BCG vaccine is one of the most widely used vaccines in the world. BCG vaccine is one of the first oral vaccines.
BCG vaccine is effective against infant meningitis TB and miliary TB, but not against TB in adults.
Intravesical instillation of BCG after TUR is a standard bladder cancer therapy.
BCG had been used as a bacterial vector to develop vaccine candidates against numerous pathogens and tumors.
Heterologous priming and boosting regimen with an rBCG vaccine is proven to be effective in eliciting strong CD8+ T cell immune responses, but priming and boosting with different vaccines should not be the first choice in vaccine development.
Recombinant BCG vaccine candidates can induce both humoral and cellular immunity.
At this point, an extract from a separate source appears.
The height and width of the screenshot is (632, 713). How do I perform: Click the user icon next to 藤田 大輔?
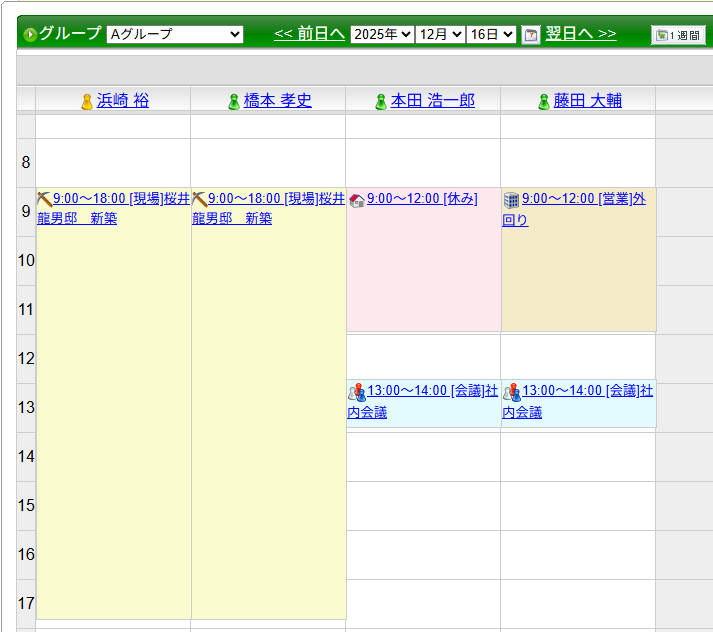[544, 101]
They can also induce both systemic and mucosal immunity, if given via a proper mucosal route.
To improve the effectiveness of BCG in bladder cancer therapy, and to enable the use of BCG in the therapy of other cancers, innovative strategies to increase the delivery and targeting of BCG into tumor cells are needed.
Acknowledgments
This work was supported by grants from National "Twelfth Five-Year" Plan for Science & Technology Support of China (2014BAI13B03), National Natural Science Foundation of China (81460248, 81460454, and 81260457), Inner Mongolia Natural Science Funds (2014ZD05, 2013MS1138, 2012MS1121, and 2011MS1110) and Inner Mongolia Science & Technology Plan (20120101, 20120402, and 20110502). Z.C. was supported in part by grants from the U.S. National Institutes of Health (AI105789, AI078304, and CA135274). Y.W.N. was supported by a doctoral scholarship from the Egyptian Ministry of Higher Education.
Footnotes
Conflict of interest
The authors have no conflict of interest to declare.